1.) What if I just take the jumping legs off the crickets? (Mainly because I don't want crickets getting lost in my house)
2.) Do live crickets have issues like live mealworms? (i.e. Eating their way out of the stomach?) 
3.) Are apples a good treat?
4.) Also, yogurt bits? Like the kind given to birds as treats.
Any and all suggestions welcome 😊


----------



## Ria (Aug 30, 2018)

I'm not sure with the treats, you found but to answers your questions
1. if you u think you can take off the back legs go for it. Although you can always gut load them for 24 hours and freeze them for 24-48 hours so they are dead and then just thaw them for 10-15 mins before feeding (this works with all insects)
2. Live mealworms along with any insect wont eat the insides of the hedgehog. Once they go past the hedgehogs mouth they are generally chewed up and dead.
3. Apples are a good try, but shouldnt be used a lot because they contain a fairbit of natural sugars - Holly prefers her apples boiled, some prefer them normally and some hate them. There is this thing about the skin being unsafe and a choking hazard.
4. Hedgehogs are lactose intolerant, and should have anything like yoghurt, milk, cheese ect.

You could try scrambled egg without the milk. They are like us and like their eggs different.
You could also try cooked chicken, lamb and duck - boiled, roasted, steamed doesnt matter as long as its plain cooked.
Or from a pet shop you can buy the pet grade frozen raw meat, get the ones that are like small cubes or along those lines depending what you can get. This should be thawed and give to the hog as it is.
Plain cooked vegetables can go down pretty well, carrots, sweet potatoes, brussel sprouts, green beans are all ones that seem popular.


----------



## Aj.t (Jan 29, 2019)

Christina loves freeze dried chicken; I get small bags from my local shop for cheap and they last forever!

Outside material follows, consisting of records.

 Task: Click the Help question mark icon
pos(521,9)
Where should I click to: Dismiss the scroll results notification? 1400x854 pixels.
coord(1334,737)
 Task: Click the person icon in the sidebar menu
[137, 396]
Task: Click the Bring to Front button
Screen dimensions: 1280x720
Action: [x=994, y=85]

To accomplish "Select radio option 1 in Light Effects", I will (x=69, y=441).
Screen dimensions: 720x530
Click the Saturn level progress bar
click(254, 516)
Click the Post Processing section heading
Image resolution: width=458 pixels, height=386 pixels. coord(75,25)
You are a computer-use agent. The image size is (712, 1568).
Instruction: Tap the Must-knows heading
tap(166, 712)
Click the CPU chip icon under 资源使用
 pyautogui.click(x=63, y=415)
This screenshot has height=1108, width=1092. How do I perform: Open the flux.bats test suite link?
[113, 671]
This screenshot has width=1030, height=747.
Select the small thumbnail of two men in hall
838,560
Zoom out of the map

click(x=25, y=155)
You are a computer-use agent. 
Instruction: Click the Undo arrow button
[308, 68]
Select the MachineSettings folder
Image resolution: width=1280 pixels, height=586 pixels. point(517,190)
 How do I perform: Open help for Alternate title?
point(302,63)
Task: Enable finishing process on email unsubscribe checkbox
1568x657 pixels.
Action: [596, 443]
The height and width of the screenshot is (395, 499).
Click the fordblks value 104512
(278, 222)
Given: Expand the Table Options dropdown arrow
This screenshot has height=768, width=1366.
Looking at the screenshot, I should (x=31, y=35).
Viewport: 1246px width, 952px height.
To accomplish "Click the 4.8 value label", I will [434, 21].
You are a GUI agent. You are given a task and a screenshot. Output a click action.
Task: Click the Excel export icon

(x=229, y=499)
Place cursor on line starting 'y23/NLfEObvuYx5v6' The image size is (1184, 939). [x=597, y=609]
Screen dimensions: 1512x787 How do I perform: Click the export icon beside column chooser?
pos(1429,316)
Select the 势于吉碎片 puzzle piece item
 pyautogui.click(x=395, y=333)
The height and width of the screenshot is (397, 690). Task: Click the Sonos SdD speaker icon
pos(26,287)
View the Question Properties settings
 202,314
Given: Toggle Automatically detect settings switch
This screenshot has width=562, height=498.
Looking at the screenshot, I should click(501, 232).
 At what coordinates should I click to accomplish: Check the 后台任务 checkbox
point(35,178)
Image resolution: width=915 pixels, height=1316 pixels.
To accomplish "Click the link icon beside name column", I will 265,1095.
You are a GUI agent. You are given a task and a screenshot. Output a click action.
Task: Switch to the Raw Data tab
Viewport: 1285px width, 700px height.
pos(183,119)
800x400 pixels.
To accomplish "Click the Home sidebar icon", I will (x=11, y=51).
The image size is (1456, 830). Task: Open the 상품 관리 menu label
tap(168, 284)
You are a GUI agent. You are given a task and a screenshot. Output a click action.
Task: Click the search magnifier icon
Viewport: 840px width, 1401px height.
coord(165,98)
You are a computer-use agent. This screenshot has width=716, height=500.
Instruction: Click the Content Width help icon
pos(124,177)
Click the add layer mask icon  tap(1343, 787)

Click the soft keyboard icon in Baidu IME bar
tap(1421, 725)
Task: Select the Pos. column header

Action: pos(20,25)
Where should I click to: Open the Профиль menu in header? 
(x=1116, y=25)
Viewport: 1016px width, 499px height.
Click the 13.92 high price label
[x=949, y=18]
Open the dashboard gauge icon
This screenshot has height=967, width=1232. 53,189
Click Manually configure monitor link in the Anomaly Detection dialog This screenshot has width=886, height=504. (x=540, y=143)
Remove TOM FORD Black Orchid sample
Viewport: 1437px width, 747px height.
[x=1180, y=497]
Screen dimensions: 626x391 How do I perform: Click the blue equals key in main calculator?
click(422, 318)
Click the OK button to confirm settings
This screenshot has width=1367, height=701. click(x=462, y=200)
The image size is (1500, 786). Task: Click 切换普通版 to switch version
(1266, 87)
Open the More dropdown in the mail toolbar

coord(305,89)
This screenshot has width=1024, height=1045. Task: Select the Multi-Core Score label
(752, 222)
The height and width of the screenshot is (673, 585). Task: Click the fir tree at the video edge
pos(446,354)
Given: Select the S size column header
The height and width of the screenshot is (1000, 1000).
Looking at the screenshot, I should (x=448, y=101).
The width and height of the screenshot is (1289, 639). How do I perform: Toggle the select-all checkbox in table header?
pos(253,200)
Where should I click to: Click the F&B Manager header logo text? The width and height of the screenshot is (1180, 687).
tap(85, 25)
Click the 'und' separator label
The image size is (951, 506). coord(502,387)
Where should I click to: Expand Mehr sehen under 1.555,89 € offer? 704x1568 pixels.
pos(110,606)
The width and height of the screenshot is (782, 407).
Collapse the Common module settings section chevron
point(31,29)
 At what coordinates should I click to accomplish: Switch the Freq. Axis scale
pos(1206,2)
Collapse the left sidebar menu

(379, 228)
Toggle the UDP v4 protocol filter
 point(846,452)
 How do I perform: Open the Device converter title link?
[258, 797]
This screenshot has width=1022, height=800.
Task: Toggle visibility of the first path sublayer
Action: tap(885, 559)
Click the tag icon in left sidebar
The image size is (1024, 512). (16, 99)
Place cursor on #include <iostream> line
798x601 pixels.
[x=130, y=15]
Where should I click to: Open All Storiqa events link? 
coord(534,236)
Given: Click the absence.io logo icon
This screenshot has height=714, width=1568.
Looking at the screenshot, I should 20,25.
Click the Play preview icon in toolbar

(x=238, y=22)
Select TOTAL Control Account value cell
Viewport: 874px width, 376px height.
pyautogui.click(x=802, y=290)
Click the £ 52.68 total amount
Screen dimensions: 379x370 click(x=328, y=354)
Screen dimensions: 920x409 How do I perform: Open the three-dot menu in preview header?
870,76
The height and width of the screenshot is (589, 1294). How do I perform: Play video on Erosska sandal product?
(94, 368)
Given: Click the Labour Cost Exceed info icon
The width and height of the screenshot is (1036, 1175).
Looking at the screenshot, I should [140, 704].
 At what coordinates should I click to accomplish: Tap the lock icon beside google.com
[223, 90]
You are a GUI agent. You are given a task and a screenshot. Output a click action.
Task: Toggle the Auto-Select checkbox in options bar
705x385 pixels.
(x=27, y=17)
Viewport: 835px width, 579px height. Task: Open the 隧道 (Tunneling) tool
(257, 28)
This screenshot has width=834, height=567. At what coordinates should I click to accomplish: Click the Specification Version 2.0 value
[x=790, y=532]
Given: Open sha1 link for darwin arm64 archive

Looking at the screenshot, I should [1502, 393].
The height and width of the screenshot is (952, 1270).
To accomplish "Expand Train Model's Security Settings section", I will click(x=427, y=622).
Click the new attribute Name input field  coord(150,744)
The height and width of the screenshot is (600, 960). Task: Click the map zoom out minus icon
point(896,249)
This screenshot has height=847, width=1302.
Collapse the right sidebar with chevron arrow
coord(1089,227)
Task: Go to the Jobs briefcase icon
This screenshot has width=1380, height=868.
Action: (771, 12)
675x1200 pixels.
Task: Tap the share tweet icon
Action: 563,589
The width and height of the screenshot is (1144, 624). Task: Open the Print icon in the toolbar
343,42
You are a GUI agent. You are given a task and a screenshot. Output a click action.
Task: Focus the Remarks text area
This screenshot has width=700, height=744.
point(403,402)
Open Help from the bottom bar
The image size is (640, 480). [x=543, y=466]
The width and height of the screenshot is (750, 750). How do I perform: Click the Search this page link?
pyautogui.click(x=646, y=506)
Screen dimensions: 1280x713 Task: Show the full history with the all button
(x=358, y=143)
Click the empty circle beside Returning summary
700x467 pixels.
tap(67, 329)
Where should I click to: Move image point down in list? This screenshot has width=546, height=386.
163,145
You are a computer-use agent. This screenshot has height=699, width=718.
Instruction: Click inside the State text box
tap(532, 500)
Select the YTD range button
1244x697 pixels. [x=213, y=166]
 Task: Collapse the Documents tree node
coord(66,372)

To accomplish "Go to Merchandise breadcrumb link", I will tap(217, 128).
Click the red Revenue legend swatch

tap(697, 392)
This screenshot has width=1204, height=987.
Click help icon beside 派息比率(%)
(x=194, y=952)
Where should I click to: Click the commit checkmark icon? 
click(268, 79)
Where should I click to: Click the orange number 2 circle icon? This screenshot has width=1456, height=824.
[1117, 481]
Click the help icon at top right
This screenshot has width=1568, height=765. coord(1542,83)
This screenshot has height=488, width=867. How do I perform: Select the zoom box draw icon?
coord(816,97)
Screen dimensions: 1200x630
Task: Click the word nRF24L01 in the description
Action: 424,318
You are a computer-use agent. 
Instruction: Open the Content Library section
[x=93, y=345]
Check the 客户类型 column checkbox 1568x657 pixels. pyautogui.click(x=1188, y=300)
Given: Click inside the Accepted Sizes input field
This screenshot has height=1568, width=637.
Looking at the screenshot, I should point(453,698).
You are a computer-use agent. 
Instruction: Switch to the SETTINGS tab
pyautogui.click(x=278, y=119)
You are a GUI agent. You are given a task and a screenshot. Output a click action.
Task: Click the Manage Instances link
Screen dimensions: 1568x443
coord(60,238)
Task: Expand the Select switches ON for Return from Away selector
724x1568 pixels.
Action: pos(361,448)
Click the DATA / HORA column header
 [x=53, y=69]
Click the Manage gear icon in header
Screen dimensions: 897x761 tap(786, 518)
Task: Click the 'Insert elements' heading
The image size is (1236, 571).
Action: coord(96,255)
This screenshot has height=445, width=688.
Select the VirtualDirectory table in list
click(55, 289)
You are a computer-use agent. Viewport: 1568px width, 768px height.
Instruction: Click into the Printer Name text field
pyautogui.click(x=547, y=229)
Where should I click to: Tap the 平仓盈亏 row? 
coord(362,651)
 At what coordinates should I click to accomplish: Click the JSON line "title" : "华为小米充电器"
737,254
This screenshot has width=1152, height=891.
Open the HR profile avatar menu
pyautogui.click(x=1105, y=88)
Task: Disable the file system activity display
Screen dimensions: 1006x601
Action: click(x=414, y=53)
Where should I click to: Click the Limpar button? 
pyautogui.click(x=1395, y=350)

She’s also fond of honeydew melon, though melons do contain high amounts of natural sugars, so it’s best in rare moderation. Apples have a good amount of sugar as well, but they also have a decent amount of fiber, so it’s a nice treat here and there! Like Ria said, just be sure to cut the skin off as it could become problematic in their mouth. Live insects are a GREAT source of enrichment, as they stimulate hedgehog’s need to forage and catch food. The problem some owners run into is with freeze dried insects causing a blocked intestine. Otherwise, live are perfectly safe!


----------



## Aj.t (Jan 29, 2019)

After looking at the treat you linked, I don’t see a problem with it. They would be like a potato chip, however, so should be limited in how often you give them, as they don’t have any truly beneficial nutritional value!


----------



## Ria (Aug 30, 2018)

You can make a forage tray to make them work for their food if you don't want to use live.
I just really remembered about it,
If you don't know already a forage tray is basically a tray of loose bits like fleece strips, or strips of paper, carefresh/kaytee clean and cozy, that type of thing then you just hid the dead insects around in the tray and they can dig around for them.
Its like the work of hunting for them but they can't get anywhere in your house !!!


----------



## Emc (Nov 18, 2018)

Live insects are safe. I don't know where the myth regarding mealworms (and superworms) chewing their way out of an animals stomach originated, but as Ria mentioned once theyre in your hogs mouth theyre gone haha. If this is why you've been feeding canned mealworms, you have nothing to worry about - live are completely safe, and far more nutritious for your pet.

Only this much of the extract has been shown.